I contacted this morning a manager at the stop I know from past coverage of the location, wishing his staff well and hoping every driver who overnighted there was OK. I haven’t yet heard back. The tornado that ran through my Nashville neighborhood in the wee hours crossed I-24 on its way here I would guess less than a mile northwest of the truck-stop location, shutting down that road with at least one overturned truck that has since been cleared. Areas of I-40 east of town also were closed for some time with this and at least one other tornado outbreak.
TA Petro posted this note via social media early this morning: “Our TA in downtown Nashville at I-24 and James Robertson Pkwy currently has no power due to the tornado. Please be safe if you’re in the area and we’ll keep you updated.”

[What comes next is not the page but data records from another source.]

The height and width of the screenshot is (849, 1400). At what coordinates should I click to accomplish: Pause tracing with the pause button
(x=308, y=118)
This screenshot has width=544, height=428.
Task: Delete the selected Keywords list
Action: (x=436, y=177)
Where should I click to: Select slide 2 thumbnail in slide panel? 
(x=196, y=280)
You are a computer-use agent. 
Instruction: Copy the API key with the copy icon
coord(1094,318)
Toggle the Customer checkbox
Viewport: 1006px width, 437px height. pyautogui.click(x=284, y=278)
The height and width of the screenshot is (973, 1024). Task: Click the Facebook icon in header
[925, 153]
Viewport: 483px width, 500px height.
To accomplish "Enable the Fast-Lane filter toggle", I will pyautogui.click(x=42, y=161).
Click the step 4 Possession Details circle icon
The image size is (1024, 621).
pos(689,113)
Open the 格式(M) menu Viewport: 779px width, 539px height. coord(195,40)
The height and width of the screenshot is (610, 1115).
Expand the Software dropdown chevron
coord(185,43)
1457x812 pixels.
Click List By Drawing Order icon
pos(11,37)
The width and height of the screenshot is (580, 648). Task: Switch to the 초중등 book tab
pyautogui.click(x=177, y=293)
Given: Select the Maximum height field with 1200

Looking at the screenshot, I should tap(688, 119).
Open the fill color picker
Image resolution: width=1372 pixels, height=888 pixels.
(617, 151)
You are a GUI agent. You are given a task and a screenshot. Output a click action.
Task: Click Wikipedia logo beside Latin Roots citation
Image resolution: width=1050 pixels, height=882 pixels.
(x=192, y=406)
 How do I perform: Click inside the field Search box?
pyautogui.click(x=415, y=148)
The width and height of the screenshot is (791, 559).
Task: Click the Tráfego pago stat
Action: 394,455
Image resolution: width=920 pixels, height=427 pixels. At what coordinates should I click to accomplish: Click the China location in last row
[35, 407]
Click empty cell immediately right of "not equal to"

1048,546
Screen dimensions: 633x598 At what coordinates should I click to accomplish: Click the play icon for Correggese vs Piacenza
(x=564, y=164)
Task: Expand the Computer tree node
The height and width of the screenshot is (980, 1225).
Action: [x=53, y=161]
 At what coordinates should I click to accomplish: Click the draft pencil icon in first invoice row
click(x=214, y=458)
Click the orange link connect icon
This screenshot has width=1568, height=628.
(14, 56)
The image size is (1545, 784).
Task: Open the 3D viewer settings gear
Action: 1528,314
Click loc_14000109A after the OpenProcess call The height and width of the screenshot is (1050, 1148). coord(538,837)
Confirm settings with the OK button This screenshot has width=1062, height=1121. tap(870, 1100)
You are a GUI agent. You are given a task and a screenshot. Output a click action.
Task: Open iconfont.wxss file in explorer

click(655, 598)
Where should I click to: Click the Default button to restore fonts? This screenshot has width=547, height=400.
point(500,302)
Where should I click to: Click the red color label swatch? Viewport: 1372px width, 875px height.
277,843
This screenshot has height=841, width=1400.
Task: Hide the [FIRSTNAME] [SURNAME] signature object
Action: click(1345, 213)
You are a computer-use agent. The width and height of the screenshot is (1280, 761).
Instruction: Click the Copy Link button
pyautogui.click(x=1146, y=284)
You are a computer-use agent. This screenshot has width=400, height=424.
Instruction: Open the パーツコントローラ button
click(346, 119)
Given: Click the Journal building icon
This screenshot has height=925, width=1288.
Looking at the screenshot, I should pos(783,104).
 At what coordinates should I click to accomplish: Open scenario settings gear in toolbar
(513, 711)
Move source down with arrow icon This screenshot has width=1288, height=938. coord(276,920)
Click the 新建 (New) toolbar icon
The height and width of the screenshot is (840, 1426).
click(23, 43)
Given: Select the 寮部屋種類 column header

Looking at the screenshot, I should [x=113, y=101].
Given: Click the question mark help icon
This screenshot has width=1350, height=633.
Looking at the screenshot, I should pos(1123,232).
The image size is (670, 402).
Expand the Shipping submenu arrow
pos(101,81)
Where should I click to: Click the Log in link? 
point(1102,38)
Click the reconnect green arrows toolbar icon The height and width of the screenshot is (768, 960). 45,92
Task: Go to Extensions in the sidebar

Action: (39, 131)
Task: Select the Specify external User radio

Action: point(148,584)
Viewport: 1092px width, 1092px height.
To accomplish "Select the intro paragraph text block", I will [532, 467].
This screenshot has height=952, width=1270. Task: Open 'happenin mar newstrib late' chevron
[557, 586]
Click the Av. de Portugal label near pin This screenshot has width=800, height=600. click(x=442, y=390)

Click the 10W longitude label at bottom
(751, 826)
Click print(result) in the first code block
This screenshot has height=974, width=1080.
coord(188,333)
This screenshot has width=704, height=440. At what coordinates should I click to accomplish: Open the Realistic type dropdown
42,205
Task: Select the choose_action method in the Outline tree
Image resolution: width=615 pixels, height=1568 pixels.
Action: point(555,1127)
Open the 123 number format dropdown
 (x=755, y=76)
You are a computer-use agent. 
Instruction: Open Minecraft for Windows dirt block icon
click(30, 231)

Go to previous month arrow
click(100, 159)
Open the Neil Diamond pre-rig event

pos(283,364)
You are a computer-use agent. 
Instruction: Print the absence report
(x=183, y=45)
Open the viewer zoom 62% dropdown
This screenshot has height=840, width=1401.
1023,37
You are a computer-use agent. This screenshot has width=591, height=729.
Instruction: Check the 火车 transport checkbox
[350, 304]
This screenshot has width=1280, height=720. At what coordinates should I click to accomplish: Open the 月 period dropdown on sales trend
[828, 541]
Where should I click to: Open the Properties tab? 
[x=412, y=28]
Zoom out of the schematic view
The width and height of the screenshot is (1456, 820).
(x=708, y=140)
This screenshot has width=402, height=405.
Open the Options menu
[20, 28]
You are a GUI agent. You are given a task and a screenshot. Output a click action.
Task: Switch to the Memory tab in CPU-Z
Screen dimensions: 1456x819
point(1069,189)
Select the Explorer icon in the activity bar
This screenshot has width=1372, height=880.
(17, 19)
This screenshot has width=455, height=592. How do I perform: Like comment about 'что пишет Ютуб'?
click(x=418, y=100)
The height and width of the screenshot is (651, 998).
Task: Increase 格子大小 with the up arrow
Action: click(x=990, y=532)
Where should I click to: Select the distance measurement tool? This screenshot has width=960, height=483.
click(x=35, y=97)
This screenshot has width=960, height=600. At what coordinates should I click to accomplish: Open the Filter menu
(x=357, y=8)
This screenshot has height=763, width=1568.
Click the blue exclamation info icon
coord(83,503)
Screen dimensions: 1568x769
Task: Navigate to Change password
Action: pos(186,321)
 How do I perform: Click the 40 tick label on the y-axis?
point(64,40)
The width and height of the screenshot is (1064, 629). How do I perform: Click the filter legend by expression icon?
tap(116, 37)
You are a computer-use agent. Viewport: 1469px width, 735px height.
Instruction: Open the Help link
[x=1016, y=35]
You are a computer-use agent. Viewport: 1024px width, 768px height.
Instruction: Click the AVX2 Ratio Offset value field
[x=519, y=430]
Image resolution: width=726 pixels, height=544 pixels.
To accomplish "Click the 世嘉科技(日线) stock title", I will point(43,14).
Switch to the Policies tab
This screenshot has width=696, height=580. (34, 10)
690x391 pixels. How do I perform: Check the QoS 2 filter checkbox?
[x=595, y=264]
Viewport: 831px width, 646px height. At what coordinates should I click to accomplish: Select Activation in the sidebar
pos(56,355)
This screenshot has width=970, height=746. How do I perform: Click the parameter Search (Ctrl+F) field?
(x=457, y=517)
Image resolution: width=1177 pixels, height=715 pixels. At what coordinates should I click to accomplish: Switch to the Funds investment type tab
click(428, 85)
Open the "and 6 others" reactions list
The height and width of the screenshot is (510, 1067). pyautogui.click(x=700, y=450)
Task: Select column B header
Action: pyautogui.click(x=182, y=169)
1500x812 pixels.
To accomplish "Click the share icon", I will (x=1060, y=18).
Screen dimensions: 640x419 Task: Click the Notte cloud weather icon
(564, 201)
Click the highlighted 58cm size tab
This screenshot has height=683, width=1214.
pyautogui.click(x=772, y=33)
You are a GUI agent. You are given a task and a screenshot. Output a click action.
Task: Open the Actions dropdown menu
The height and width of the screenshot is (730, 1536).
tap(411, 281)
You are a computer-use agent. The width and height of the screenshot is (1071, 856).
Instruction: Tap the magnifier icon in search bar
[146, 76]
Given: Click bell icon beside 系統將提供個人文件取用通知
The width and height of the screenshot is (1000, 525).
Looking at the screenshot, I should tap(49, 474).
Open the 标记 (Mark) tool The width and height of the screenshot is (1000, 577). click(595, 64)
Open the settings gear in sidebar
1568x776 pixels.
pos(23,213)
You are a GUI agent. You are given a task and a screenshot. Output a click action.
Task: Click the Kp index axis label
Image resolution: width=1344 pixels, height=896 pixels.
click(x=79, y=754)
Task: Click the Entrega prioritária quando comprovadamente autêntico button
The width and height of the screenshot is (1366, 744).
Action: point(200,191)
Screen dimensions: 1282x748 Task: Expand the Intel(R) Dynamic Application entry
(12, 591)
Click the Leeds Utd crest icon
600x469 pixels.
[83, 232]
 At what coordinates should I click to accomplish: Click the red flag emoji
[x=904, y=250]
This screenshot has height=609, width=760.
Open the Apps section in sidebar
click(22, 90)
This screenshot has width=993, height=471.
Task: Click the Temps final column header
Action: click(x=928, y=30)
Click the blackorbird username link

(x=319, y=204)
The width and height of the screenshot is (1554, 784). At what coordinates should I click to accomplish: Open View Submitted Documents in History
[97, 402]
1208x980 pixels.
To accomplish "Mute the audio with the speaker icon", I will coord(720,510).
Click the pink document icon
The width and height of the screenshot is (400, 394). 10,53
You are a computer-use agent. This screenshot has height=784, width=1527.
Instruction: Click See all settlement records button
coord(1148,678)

Clearly, the word that the stop was closed for the time being hadn’t gotten all the way around. This hauler was one of several I saw diverting back to I-24 after attempting to exit to park.
And I do not know how these things get started, but I’ll say that rumors spread around, apparently via social media, that the stop was “wiped out,” as intimated above, are just patently false. They most definitely dodged a bullet, though. Neighborhoods both west, just north, and east were hit hard. For the relative few truckers still in the lot this morning — some got going after breaks while I was briefly on the scene — things seemed to be as ‘business as usual’ as they can in a town just hit by a tornado.
Another overhead view, this one of the stop’s building.
Keep all of us down here in your thoughts. It’s a pretty big mess in my neighborhood of East Nashville, the tornado having followed a roughly similar path to the one in 1998 that came through here, predating my residence. My family and closest friends seem to have emerged unscathed, excepting a piece of a big tree that fell in a friend’s front yard a half-block away, demolishing part of a fence and barely missing the neighbors’ house. My daughter’s school took a hit with roof and water damage, and some other friends’ houses, churches — and the coffeehouse I speak to many of you from in my quiet little corner there, day to day … well, it’s not pretty. We’ll all be cleaning up for a while.
This video shows an overhead view from the street where my daughter went to preschool some years ago, and it’s really, really devastating there:
Arterials through East Nashville if you’re delivering in the area remained closed this morning — chiefly Gallatin Ave./Main Street near to downtown (pictured is a business on Main in the direct path of the tornado near 7th/8th streets, in the process of clearing internal and external damage). Crews were on the scene working on power lines, traffic lights and the like, as businesses along the route picked up. For areas east of town, check local Twitter feeds and other resources for local roads — major interstates appear to be as of now unaffected.
The storm system reached as far east as Cookeville, I hear, about an hour’s haul down I-40, where another tornado touched down. My friend Andy Soucy, owner-operator out of Lebanon between here and there, reports he’s heard his house is fine but there was plenty disruption very close by the interstate exit off which he lives. He’s in Canada at the moment on a haul, a long way from home.
I know a lot of folks need a hand around here. If you’ll excuse me today, I’ve got the work gloves handy. Time to get out and help pick up some more.